Dataset entries:
────────────────────────────────────────

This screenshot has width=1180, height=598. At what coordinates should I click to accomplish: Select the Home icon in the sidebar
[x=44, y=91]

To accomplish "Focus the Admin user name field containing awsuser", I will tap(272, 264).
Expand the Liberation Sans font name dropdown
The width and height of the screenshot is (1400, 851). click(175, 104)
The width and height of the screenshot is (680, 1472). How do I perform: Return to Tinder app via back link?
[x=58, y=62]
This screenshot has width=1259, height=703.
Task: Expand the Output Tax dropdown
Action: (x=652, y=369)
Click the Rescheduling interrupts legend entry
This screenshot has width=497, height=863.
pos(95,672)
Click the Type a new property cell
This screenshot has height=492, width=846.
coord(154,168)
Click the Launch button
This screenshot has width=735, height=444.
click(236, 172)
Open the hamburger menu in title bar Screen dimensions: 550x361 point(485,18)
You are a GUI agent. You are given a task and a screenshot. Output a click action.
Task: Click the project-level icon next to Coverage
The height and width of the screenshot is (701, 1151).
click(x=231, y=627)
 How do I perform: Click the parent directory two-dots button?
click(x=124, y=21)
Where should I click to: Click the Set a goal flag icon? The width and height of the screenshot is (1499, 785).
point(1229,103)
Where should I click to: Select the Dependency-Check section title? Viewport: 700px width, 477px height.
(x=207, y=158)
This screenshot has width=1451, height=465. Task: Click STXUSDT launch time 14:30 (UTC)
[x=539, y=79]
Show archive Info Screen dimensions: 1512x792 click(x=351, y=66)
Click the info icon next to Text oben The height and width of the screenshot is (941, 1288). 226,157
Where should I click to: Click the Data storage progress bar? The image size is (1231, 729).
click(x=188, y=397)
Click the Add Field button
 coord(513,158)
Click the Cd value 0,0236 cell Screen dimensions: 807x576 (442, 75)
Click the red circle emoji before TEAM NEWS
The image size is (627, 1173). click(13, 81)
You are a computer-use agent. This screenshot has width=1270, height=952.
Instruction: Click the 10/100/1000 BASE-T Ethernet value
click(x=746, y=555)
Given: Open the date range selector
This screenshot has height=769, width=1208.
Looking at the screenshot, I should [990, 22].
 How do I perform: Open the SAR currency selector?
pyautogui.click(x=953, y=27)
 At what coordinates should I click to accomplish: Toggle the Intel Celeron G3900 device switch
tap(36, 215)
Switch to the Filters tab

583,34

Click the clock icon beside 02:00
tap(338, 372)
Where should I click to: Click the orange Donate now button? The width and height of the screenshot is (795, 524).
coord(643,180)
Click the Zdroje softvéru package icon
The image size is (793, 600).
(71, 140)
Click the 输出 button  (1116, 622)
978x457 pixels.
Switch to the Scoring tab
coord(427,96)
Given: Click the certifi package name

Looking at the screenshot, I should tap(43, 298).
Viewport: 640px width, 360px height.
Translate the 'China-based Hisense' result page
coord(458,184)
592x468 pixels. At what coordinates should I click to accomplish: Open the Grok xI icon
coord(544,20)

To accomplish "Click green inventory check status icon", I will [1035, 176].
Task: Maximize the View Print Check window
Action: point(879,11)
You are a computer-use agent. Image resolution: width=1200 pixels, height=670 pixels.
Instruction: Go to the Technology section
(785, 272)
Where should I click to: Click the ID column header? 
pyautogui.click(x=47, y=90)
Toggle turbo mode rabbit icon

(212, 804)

────────────────────────────────────────

→ **WORK TASK**
Using the entries above, find all lines with "computer". Copy them.

→ **SOLVED PROBLEM**
You are a computer-use agent. This screenshot has width=1270, height=952.
You are a computer-use agent. Image resolution: width=1200 pixels, height=670 pixels.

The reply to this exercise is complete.